OCTOBER 22, 2012 VOLUME 19 NUMBER 39
We are frequently asked how much it will cost to get a guardian and/or conservator appointed for a parent or other relative. It is hard to answer with precision, but it is a fair question. Let us see if we can give you some guidance.
First, a few important assumptions. We need to be clear about this: we can’t tell you very much about what it will cost in Ohio, or California, or … you get the point. In fact, we can’t tell you with too much precision how much it will cost in Phoenix, Arizona. We practice in Tucson, and we frequently file proceedings in most of the other counties in Arizona. We do not do much in Maricopa County (Phoenix), partly because the costs and procedures are so difficult to predict there, and partly because there are plenty of lawyers who know how to do this kind of work in the big city.
Second important assumption: this is 2012. Like all our newsletters, this information will remain available on our website indefinitely. We don’t know how things might change next year, much less in a decade.
Third important assumption: that there is no wild peculiarity. If you file a guardianship petition as to your mother and she responds by filing a federal court action alleging that you are part of a conspiracy to violate her civil rights, the cost is going to go higher. Things like that don’t happen very often, but we can’t tell you that everyone will agree, that the evidence will be clear, or that the process will be smooth. So we are assuming here that there are not significant bumps in the road toward guardianship or conservatorship.
And our last assumption: we are only talking about the cost of getting you (or someone) appointed as guardian and/or conservator. You may need legal assistance after the appointment, as well (in fact, you probably will). That will depend on the complexity of your family member’s guardianship and conservatorship — and that can increase for a variety of reasons.
Enough disclaimers. How much will it cost to get a guardianship and conservatorship established?
The costs and fees are broken into several pieces. The breakdown is important, because some will be paid out of your family member’s estate, some can be waived if there is little or no money, and some will be your responsibility even if there are no assets or income from they can be paid. Here is a quick rundown:
- Court filing fees, certified copies and service of process (the petition and notice have to be handed to your family member by an authorized process server). Assume about $300-40o here. Most of that is the filing fee itself, which has to be paid before things get underway. It can be waived, but based on your inability to pay (in addition to your family member’s lack of resources or income).
- Your lawyer’s fees. If you hire a firm like us to represent you, your legal fees are likely to be $1500-2000 for an uncontested guardianship/conservatorship. This fee will be your responsibility regardless of how the proceeding turns out. It can be reimbursed from your family member’s resources if you are successful, but most lawyers will expect to be paid up front, or soon after proceedings are initiated, and not wait until you have been appointed and can get access to funds.
- The court-appointed lawyer’s fees. Unless your family member already has a lawyer (and you can’t select one for him or her — it would have to be someone they already had a relationship with or they hired after the proceeding began) the court will appoint an attorney to represent them. The lawyers who accept these appointments come from a rotating list, and they mostly charge their regular hourly rates. Some do more extensive investigations and pursue different lines of inquiry. The bottom line: don’t be at all surprised if the court-appointed lawyer’s bill exceeds $1,000, but that’s a pretty good maximum figure for a rule-of-thumb approximation. This one can be paid by the court itself if your family member has no resources.

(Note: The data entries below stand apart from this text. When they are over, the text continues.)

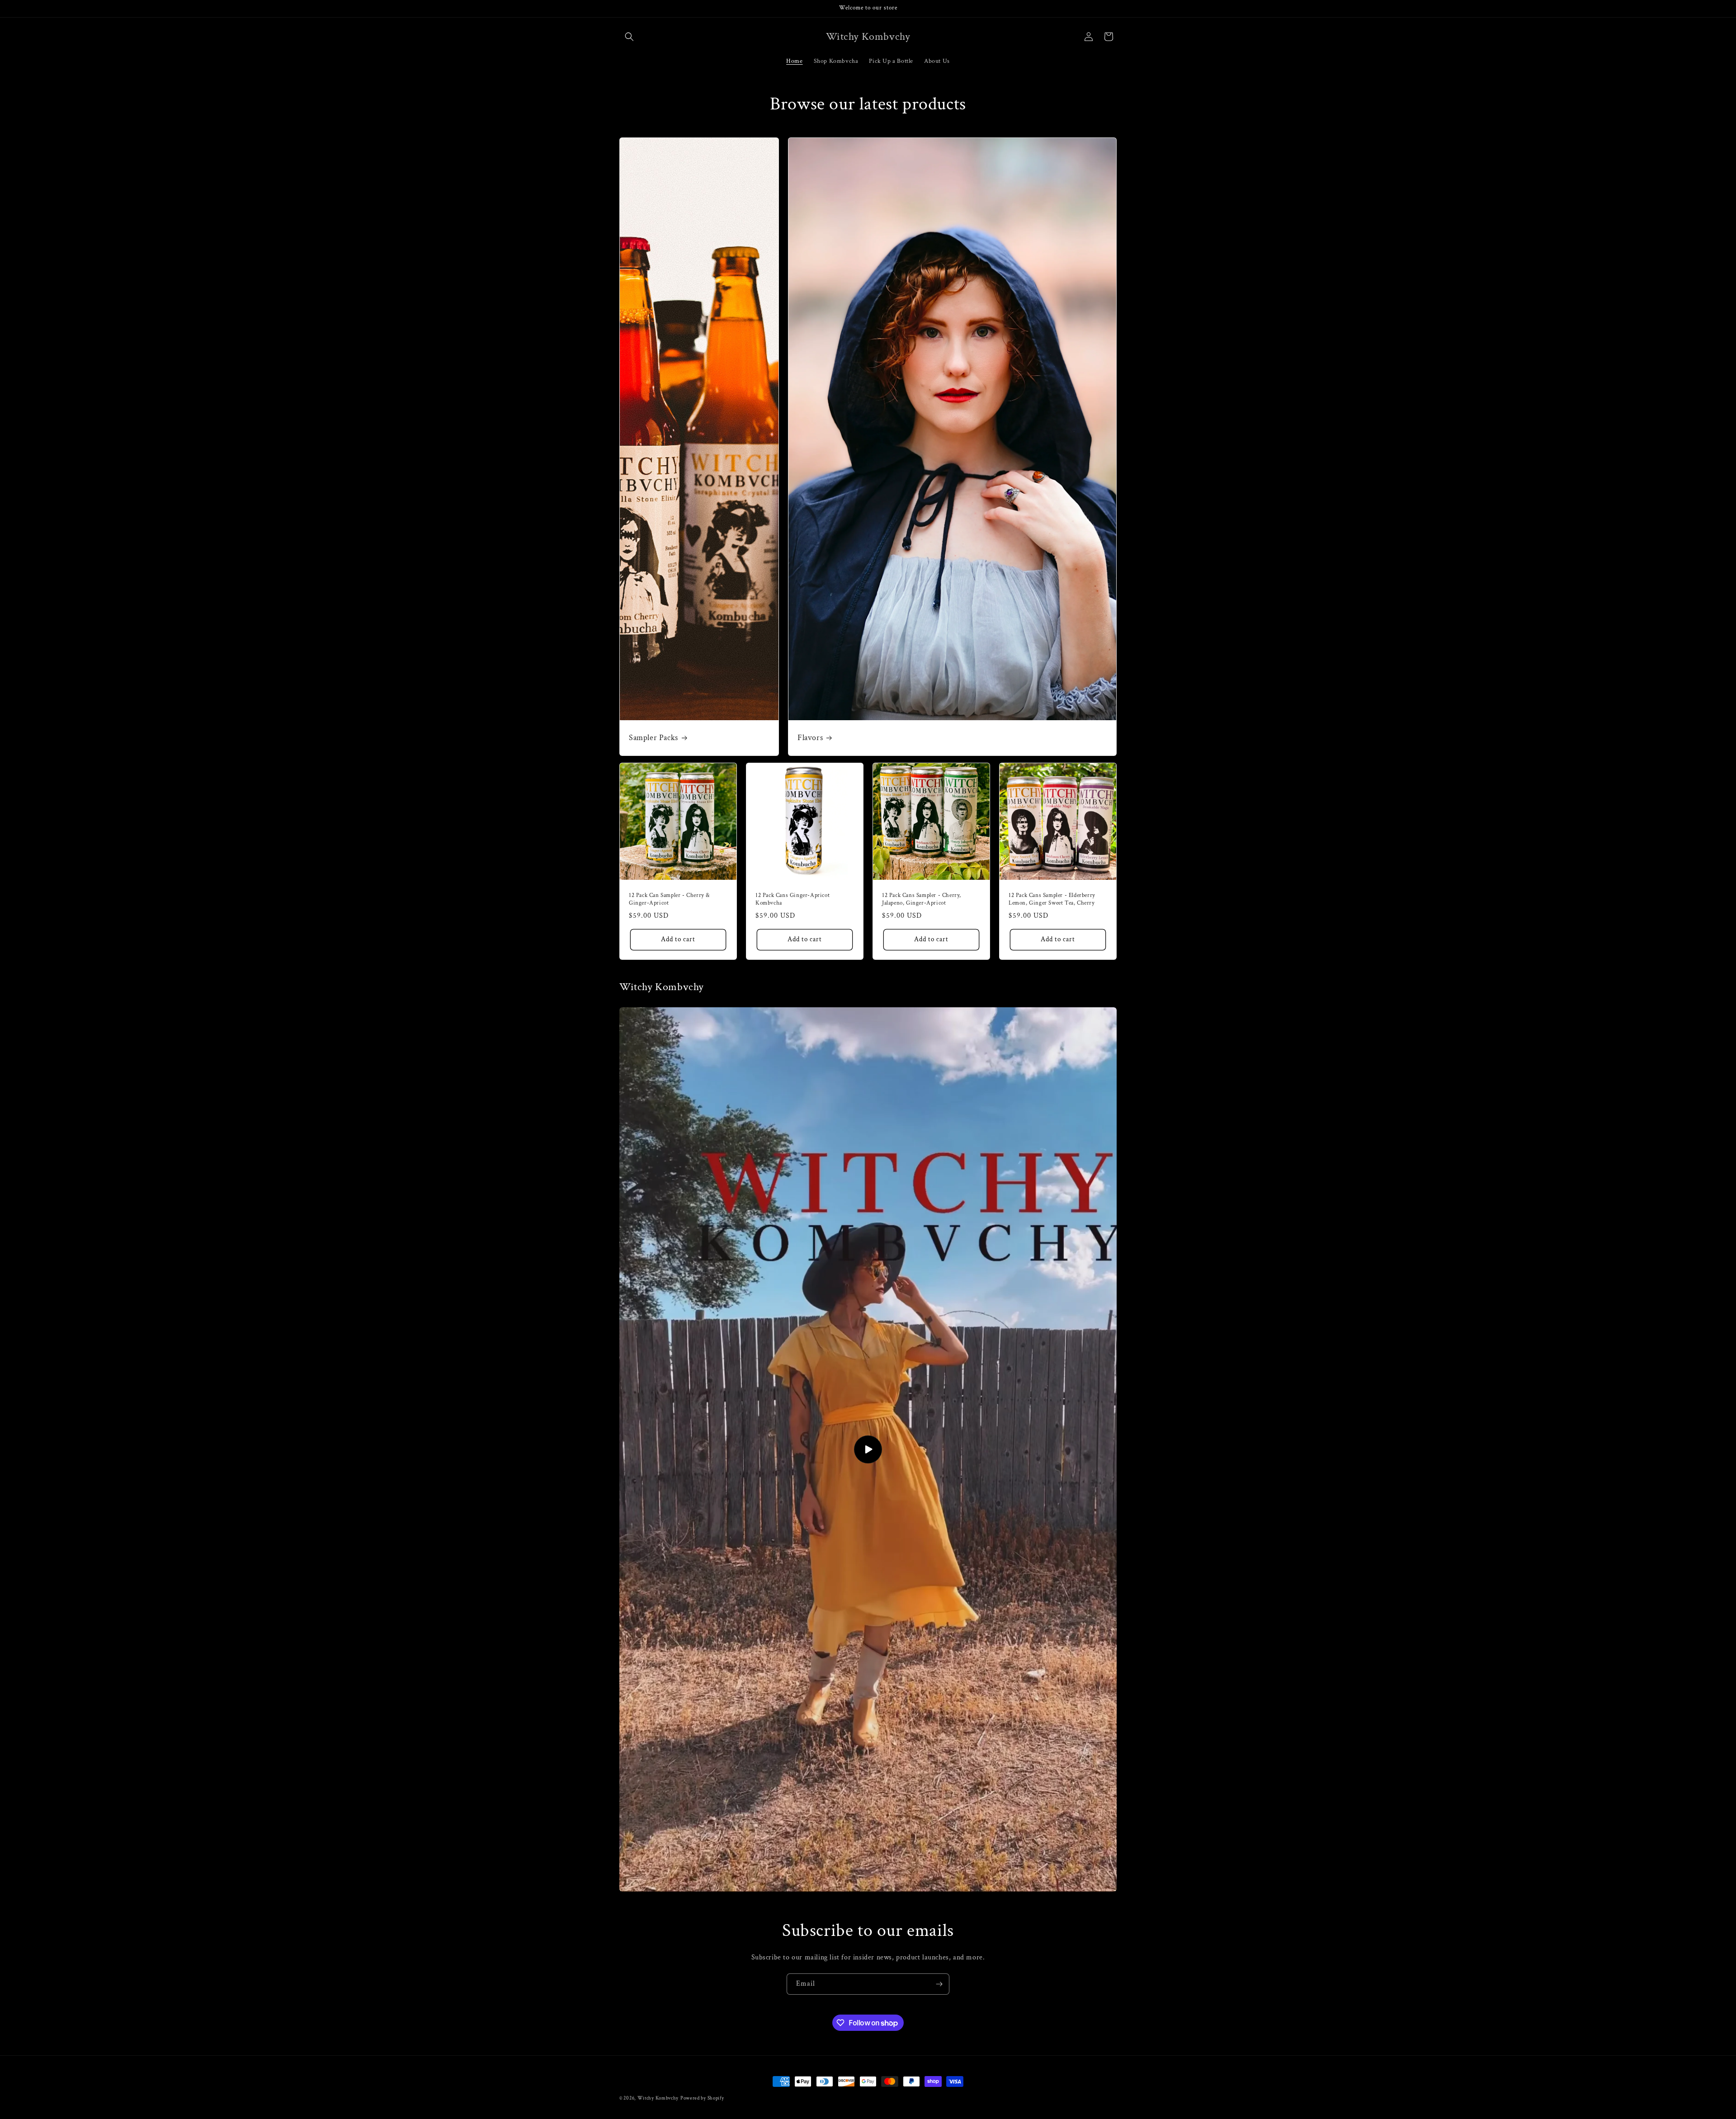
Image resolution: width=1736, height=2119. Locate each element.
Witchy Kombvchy (658, 2098)
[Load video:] (868, 1449)
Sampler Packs (653, 737)
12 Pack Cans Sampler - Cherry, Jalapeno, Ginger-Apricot (921, 899)
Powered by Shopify (702, 2098)
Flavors (810, 737)
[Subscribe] (939, 1984)
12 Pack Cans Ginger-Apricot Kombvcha (792, 899)
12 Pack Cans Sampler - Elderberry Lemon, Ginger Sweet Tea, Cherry (1052, 899)
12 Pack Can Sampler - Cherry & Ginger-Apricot (669, 899)
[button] (629, 37)
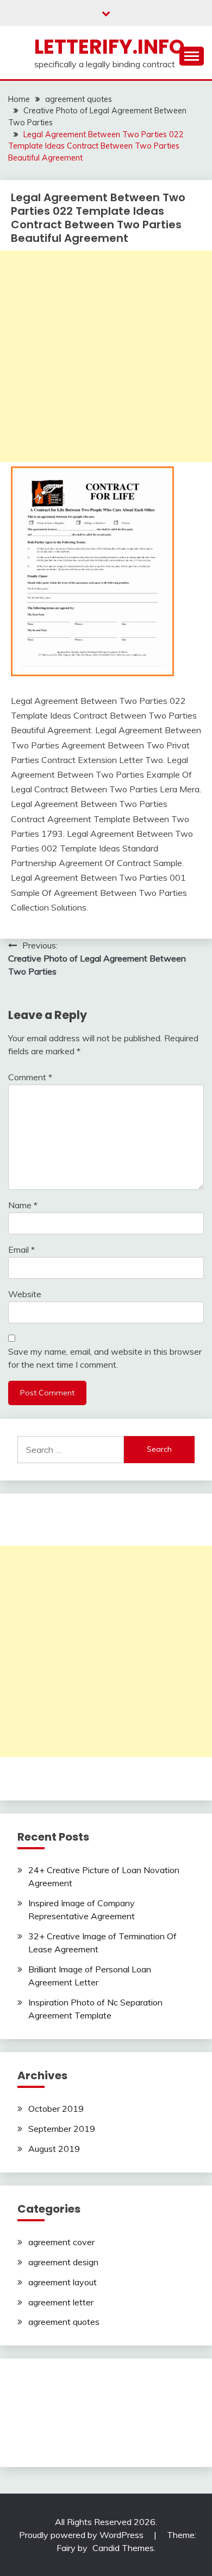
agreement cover (61, 2242)
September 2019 (61, 2128)
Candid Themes (123, 2547)
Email (21, 1249)
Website (24, 1294)
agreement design (63, 2262)
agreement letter (60, 2302)
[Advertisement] (106, 356)
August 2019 (54, 2148)
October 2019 (56, 2108)
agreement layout (62, 2282)
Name (23, 1205)
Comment (30, 1077)
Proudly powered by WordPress (82, 2534)
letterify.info (109, 47)
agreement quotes (63, 2321)
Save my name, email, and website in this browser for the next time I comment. (105, 1358)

- The court-appointed investigator. Another list of court appointees yields someone who has a social work, medical or legal background, and who is appointed to report to the court about your family member’s circumstances. The cost for that investigation and report is frequently in the range of $500-1000. As with the court-appointed attorney, these charges can be collected from the court if there are no assets available.
- In addition to the investigator, the court reviews a report from a medical provider. That is usually your family member’s primary care physician, but there are others who can qualify. Still, that is likely to add another $100-200 to the cost. In the real world, you will have to pay this up front to get the doctor’s opinion letter, though sometimes it might be included in a general check-up under Medicare or private insurance.
- Bond premiums are due if you (or someone else) are appointed conservator (of the estate). The premium for this insurance policy can be paid from your family member’s assets, and if they have no assets then it is unlikely that they need a conservator in the first place. The cost of the bond varies by the size of the estate being managed. Surety bonds can be difficult to purchase at any price, and the availability of bonding companies is often limited.
Add all that up and you can see that the cost of getting a guardian and conservator appointed will probably exceed $3,000, and can quickly grow to more like $5,000. And remember: that only gets you to the starting point. Additional costs for lawyers, accountants and court proceedings will add more to that figure over the years after your appointment. You need to be able to clearly articulate what benefit you will get from the guardianship or conservatorship to incur that kind of expense.